Le protagoniste de ce film-ci ne voit par contre pas aussi loin. Tout ce qui lui importe, c’est de sauver sa peau. Surtout dans les situations périlleuses qui découlent de son statut à cheval entre le milieu préservé et incroyablement oisif du poste de police et le monde extérieur, peuplé d’individus en guerre contre tout ce que Pinot et ses collègues représentent.

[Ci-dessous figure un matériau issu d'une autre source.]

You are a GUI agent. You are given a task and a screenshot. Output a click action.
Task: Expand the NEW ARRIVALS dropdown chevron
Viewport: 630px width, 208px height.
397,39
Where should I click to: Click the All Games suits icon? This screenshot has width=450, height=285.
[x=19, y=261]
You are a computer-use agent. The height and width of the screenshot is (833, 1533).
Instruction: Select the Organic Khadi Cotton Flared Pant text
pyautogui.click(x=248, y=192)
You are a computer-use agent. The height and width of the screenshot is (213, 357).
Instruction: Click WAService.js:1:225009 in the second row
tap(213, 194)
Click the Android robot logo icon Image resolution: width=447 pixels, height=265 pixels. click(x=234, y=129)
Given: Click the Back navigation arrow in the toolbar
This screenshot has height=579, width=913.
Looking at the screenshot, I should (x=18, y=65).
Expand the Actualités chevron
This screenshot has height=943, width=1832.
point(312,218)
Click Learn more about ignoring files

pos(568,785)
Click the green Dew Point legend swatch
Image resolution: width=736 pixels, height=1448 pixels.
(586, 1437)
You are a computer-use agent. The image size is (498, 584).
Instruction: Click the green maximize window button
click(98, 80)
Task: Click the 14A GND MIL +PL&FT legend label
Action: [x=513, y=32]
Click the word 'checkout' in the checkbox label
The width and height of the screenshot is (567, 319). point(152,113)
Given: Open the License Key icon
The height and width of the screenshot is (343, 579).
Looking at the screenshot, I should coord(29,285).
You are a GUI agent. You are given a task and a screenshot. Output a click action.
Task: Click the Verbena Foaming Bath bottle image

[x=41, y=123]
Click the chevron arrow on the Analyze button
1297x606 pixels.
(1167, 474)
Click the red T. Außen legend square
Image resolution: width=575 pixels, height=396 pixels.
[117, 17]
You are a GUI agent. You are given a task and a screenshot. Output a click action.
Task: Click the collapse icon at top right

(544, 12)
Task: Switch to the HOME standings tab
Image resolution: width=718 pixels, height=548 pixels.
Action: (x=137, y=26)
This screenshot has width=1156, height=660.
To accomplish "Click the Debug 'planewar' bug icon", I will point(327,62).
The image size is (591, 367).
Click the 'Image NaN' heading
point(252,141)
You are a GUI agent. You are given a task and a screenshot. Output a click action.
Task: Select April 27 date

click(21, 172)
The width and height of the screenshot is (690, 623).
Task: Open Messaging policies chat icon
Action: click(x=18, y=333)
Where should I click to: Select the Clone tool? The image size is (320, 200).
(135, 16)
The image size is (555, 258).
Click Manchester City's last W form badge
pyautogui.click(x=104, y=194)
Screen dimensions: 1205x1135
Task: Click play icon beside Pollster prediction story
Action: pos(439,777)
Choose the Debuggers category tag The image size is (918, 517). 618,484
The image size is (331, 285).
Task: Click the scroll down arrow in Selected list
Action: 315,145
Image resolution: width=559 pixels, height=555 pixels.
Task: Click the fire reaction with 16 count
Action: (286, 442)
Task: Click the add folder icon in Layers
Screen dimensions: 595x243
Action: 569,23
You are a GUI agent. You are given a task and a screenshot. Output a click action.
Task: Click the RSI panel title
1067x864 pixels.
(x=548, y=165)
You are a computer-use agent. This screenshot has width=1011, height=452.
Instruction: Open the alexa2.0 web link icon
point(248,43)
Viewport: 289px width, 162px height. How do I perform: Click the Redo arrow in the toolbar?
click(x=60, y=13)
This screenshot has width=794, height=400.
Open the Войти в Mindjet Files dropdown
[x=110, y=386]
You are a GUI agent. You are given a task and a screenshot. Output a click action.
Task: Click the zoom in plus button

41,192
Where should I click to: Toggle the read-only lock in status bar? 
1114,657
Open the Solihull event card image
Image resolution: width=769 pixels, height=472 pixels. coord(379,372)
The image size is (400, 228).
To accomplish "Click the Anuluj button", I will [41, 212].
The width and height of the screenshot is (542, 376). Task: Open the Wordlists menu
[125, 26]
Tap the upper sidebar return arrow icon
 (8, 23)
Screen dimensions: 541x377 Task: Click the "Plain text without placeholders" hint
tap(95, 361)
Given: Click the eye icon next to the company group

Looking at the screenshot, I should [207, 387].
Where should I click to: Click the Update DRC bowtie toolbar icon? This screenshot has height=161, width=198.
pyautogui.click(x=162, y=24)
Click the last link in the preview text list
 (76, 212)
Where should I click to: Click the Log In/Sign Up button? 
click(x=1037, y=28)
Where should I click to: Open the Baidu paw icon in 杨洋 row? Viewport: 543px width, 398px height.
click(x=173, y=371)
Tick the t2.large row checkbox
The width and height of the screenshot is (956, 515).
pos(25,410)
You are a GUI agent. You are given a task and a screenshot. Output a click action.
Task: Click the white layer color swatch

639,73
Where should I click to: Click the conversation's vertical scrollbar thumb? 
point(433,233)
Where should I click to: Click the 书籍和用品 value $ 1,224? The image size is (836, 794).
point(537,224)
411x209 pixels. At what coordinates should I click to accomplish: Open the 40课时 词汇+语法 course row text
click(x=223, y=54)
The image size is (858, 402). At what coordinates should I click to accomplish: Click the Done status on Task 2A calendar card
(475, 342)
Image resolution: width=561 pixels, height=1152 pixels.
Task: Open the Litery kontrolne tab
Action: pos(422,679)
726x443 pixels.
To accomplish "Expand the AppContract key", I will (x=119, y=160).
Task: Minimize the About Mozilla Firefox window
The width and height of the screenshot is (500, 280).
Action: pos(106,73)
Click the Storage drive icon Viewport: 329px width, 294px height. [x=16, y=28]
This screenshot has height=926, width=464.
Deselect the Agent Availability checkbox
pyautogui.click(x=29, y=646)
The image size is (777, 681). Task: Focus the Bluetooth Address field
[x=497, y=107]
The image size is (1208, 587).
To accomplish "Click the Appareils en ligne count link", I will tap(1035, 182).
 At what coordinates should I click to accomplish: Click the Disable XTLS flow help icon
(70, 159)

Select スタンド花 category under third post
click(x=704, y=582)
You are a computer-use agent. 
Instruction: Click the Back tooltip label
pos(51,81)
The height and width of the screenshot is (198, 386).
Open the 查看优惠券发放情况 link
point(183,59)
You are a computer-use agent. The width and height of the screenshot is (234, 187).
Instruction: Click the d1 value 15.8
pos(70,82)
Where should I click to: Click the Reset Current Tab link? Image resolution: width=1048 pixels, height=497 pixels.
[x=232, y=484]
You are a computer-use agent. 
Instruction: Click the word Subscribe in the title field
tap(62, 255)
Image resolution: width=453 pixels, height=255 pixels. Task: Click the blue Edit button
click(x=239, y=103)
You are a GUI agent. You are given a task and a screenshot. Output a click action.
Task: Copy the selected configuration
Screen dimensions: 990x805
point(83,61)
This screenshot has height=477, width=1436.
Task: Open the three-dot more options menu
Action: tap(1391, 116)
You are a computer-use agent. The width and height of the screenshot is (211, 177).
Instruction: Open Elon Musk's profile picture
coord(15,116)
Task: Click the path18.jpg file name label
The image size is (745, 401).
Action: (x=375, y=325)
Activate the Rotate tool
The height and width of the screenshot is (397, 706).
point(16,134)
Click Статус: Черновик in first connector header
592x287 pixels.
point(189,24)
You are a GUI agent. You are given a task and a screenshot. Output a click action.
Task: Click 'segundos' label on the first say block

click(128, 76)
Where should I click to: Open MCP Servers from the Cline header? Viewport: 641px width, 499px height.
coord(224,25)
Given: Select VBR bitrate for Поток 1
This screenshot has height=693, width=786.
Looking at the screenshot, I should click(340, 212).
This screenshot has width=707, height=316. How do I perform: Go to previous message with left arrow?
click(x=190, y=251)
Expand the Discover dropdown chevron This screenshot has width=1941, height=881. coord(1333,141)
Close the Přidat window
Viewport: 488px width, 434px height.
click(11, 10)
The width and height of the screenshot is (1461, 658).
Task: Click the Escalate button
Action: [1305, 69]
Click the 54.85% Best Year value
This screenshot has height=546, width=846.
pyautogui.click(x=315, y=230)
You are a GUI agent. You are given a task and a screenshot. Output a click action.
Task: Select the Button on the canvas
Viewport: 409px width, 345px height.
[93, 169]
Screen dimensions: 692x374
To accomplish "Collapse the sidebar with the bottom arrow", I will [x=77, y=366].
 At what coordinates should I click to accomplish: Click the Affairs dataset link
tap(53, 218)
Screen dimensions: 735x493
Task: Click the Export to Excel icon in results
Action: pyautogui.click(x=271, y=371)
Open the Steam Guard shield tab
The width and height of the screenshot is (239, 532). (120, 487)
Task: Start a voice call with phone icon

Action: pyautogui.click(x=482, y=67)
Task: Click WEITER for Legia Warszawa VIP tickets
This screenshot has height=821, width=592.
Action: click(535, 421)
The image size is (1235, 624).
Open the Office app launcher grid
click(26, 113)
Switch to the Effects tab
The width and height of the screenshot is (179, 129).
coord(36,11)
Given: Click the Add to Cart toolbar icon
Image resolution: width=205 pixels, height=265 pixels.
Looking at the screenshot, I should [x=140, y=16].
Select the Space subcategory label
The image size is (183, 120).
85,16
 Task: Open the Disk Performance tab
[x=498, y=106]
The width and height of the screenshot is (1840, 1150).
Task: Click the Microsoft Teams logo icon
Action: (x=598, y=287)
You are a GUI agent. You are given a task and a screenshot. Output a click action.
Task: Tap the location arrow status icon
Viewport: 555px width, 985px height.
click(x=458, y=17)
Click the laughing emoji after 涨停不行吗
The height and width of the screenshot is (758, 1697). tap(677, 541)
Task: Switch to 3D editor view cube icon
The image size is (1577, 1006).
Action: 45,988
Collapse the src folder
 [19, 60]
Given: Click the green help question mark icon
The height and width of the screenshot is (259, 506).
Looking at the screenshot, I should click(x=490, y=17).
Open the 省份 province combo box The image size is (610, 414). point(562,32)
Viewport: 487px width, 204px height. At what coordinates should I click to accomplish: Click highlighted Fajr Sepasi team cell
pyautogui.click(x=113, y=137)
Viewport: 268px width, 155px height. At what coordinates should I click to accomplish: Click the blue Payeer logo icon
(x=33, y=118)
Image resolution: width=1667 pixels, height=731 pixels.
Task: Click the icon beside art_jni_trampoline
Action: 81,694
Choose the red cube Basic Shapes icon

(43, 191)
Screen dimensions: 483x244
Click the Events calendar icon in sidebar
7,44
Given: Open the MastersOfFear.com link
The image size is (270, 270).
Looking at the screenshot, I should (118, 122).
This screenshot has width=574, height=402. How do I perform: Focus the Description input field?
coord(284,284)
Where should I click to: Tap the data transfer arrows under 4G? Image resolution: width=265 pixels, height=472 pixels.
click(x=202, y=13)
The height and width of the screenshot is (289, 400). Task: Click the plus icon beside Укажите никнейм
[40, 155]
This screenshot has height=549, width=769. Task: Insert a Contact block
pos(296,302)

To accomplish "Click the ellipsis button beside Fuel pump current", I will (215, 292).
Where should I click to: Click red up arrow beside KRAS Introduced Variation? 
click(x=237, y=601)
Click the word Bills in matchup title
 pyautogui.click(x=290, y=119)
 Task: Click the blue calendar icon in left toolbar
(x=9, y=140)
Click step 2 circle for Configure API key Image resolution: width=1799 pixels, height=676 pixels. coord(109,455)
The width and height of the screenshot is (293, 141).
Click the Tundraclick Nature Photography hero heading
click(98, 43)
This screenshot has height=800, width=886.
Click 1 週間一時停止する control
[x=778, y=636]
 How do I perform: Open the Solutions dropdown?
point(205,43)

Pourtant, au fur et à mesure que le personnage principal relativise son code déontologique, il gagne en courage, au détriment de son avancement hiérarchique. Simple flic il est, simple flic il restera. Quitte à défroquer un pauvre clochard en pleine nuit, à voler des stupéfiants au commissariat et à tomber pour une gamine, dont l’une des qualités dramatiques principales est qu’elle est mineure. Il faut croire que trente-cinq ans avant le mouvement #metoo, une telle liaison paraissait envisageable au cinéma, même dans son état pas pleinement assumé. D’autres éléments qui datent sérieusement le film sont des blagues assez sexistes et racistes, y compris une sur les DOM-TOM, par laquelle Pascal Légitimus, alors aux débuts de sa carrière, est visé.
Mais là aussi, le propos de Jugnot demeure contre toute attente nuancé. Ainsi, la chute d’une boutade sur le nom du protagoniste, écorché par tout son voisinage avec plus ou moins de malice, a de quoi surprendre. Après avoir été à répétition la victime de ce manque de considération et d’attention envers l’autre, Pinot s’en rend lui-même coupable, quand il croise la concierge, originaire des Balkans, dont il ne maîtrise pas non plus le patronyme.
Ce sont de tels détails qui nous donnent l’espoir que le cinéma de Gérard Jugnot est moins grossièrement populiste qu’il ne paraît. Alors oui, au bout d’une heure et demie de film sans écart formel notable, la vanité stylistique est quand même au rendez-vous, à travers le dispositif du film dans le film : la caméra recule pour montrer l’équipe de tournage aux ordres de son réalisateur débutant, qui trouve que c’était bon jusque là. Et au lieu de simplement présenter ses acteurs – très solides mais relativement peu connus, à l’exception de Pierre Mondy et de Jean-Claude Brialy – avant le générique de fin, la mise en scène a également cru bon d’y inclure une sorte de sélection des scènes les plus amusantes.
Mais sinon, Pinot simple flic est en tous points conforme à ce qu’on allait voir au cours des dix films suivants réalisés par Gérard Jugnot jusqu’à ce jour. A savoir un divertissement beaucoup moins démagogue que finement conscient de l’époque à laquelle il a été produit et des enjeux sociaux qui sous-tendent cette dernière.